Supreme Court of Western Australia

Court System in Western Australia

Courts and Tribunals operate in a hierarchal system. This means that a court or tribunal is bound by any decisions of a higher court or tribunal.

In Western Australia, the hierarchy moves upwards from the Magistrates Court to the District Court and then to the Supreme Court. To go above the Supreme Court, a case must go to the High Court of Australia, the ultimate court from which there is no appeal. Appeals from this court may only proceed to the High Court if the High Court grants special leave to appeal. Decisions of the High Court of Australia are binding on all Australian courts.

Parliament enacts laws, known as Acts, statutes or legislation. The courts' role is to interpret and apply the laws that Parliament has enacted. If there is no statute which covers a particular issue, then the law is derived from decisions made by courts. This body of decisions is called the "common law".

Decisions of courts such as the High Court of Australia, the Federal Court, the Supreme Courts of other states and territories and our own Supreme Court all form part of the common law. In deciding what the law is or what it should be where there is no legislation and no higher decision, state courts will also have regard to decisions of courts in common law countries overseas, particularly England and Wales, Canada, the United States and New Zealand.

The High Court of Australia is the highest court in the Australian judicial system. The functions of the High Court are to interpret and apply the law of Australia; to decide cases of special federal significance including challenges to the constitutional validity of laws and to hear appeals, by special leave, from Federal, State and Territory courts.

The Family Court of Australia assists people to resolve complex family disputes usually relating to financial or parenting cases. The Court has registries in all Australia states and territories except for Western Australia.

The District Court of Western Australia is an intermediate trial court placing it between the Magistrates Court and the Supreme Court in the Western Australian courts hierarchy. The District Court deals with serious criminal offences including serious assaults, sexual assaults, serious fraud and commercial theft, burglary and drug offences. The District Court also determines civil claims up to $750,000 and has unlimited jurisdiction in claims for damages for personal injury. The District Court hears appeals from magistrates in civil actions.

The Magistrates Court deals with both civil and criminal matters. All criminal proceedings against adults begin in this jurisdiction. Magistrates deal with the majority of criminal matters summarily (which means that minor offences can be tried without a jury). The Magistrates Court deals with civil matters involving claims up to $75,000.  The Court also has a minor cases procedure which is less formal than the general procedure. The minor cases jurisdictional limit is $10,000.

Within the Magistrates Court there are specialist courts such as Drug Courts and specialist lists such as the Family Violence Lists.

The Drug Court is available only to offenders involved in drug-related crime.

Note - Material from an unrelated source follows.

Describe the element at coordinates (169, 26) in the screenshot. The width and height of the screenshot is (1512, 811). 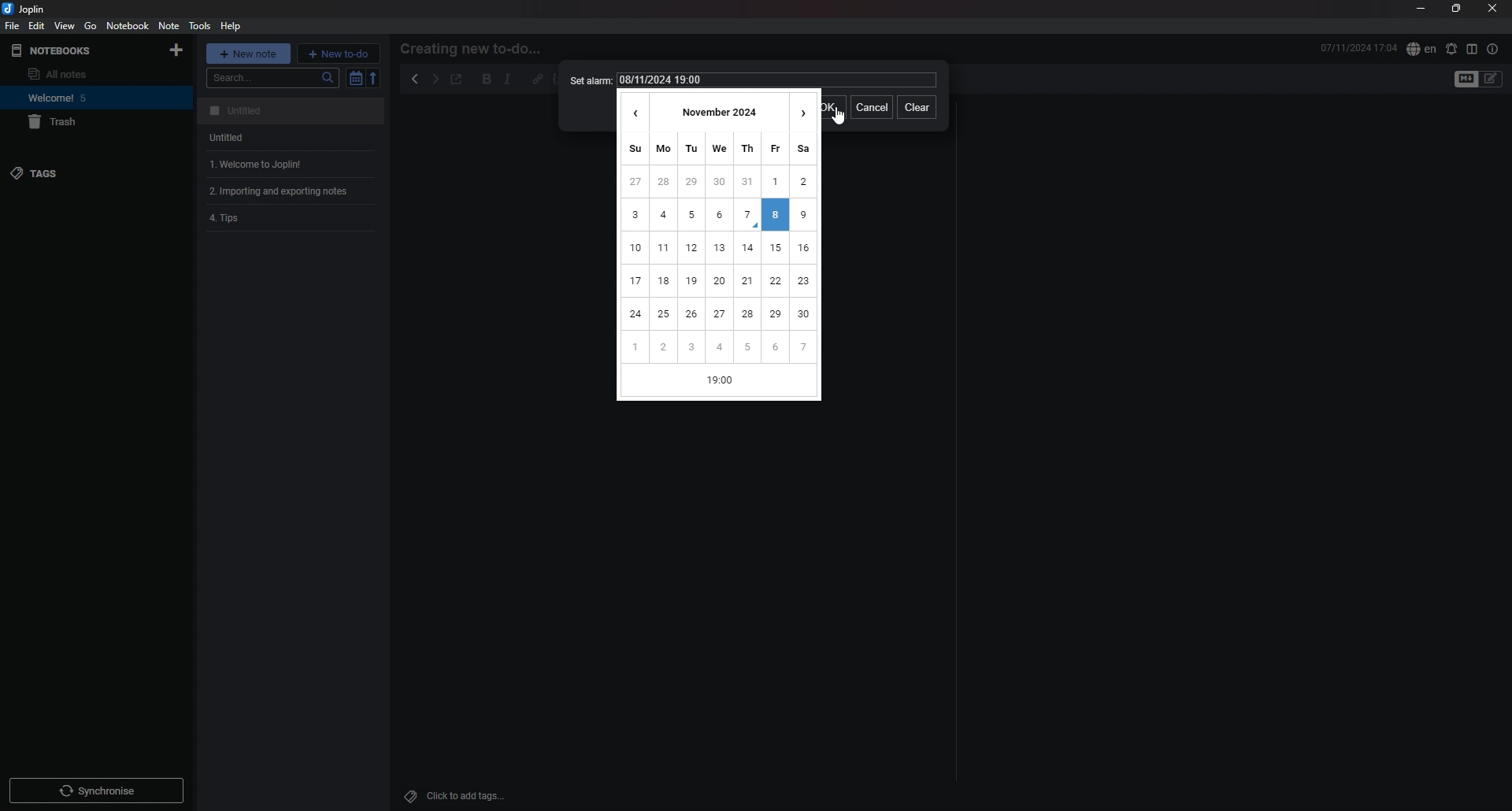
I see `note` at that location.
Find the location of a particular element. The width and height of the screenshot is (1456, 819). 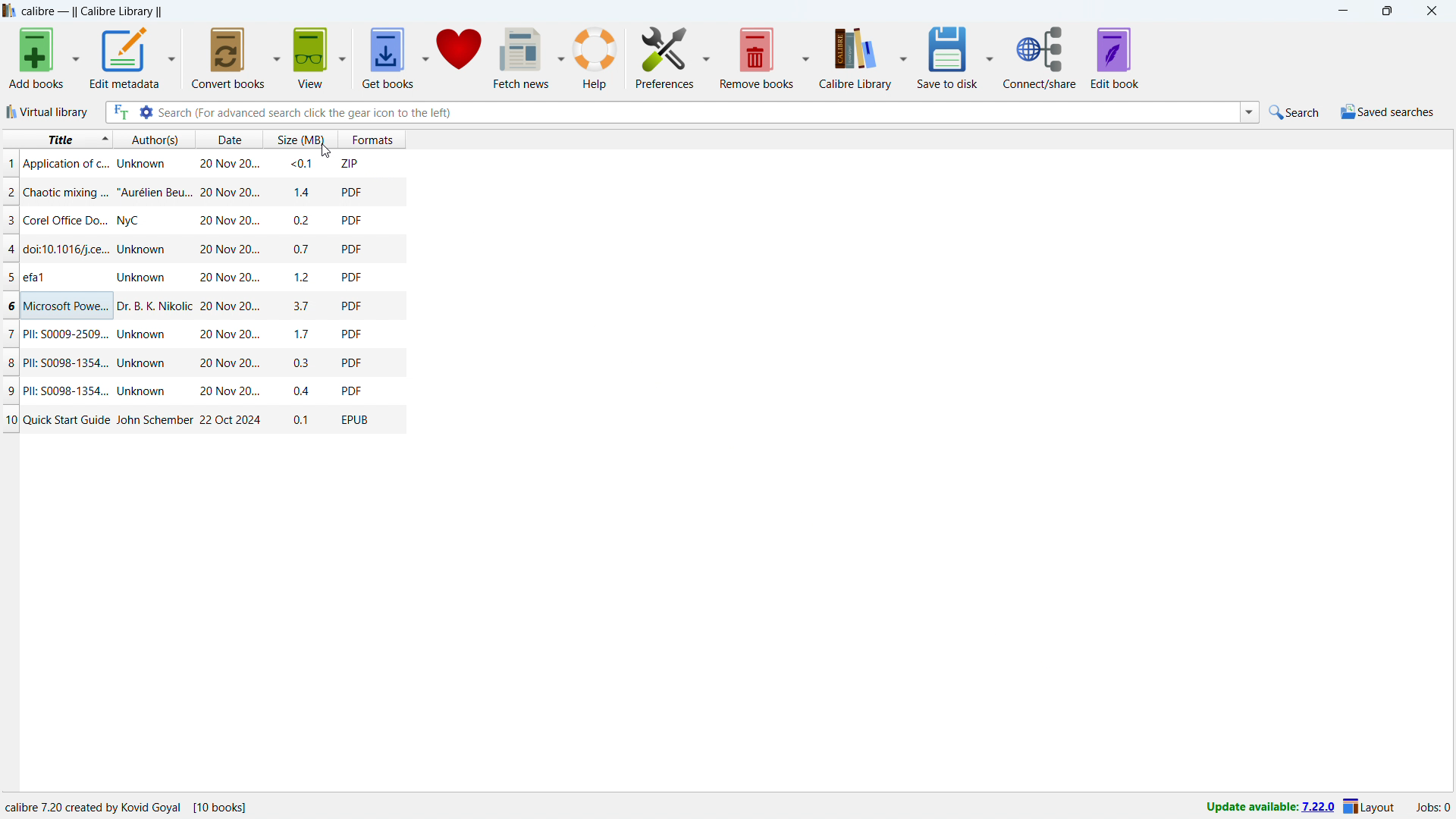

 is located at coordinates (125, 58).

It aims to direct eligible offenders with drug misuse problems into treatment and supervision programs to break the cycle of substance misuse and criminal behaviour.

Family Violence Lists involve family violence matters being placed in one court list before a Magistrate. There is a focus on the safety of victims and addressing the causal factors of an offender's violent behaviour. Family Violence Lists aim to break the cycle of family violence by providing the option of programs to address the offender's violent behaviour before sentencing.

The Family Court of Western Australia is vested with State and Federal jurisdiction in matters of family law and deals with divorce, property of a marriage or de facto relationship, matters relating to children, maintenance and adoptions.

Appeals in the Federal jurisdiction of the Family Court of Western Australia are to the Family Court of Australia, and appeals in the non-Federal jurisdiction are to the Court of Appeal (Supreme Court) or to a single judge of the Supreme Court where the Chief Justice considers it appropriate.

The State Administrative Tribunal is established under the State Administrative Act 2004. It is not a court but an independent body consisting of judicial members, legal members and ordinary members that makes and reviews a wide range of administrative decisions. Some of areas of jurisdiction include human rights, vocational regulation, town planning, resource development and commercial and civil disputes. The Tribunal receive its power to hear matters from more than 150 pieces of enabling legislation.

The Children's Court of Western Australia has jurisdiction in respect of offences allegedly committed by children (aged 10 to 17 years) and care & protection matters.

The Coroner's Court has jurisdiction to enquire when a person dies apparently from non-natural causes or where the cause of death is not known. The Coroner must establish the manner in which the death arose, the cause of death, the particulars needed to register the death and the identity of the deceased.

The Warden's Court is constituted under the Mining Act 1978 (WA) and its jurisdiction extends throughout Western Australia.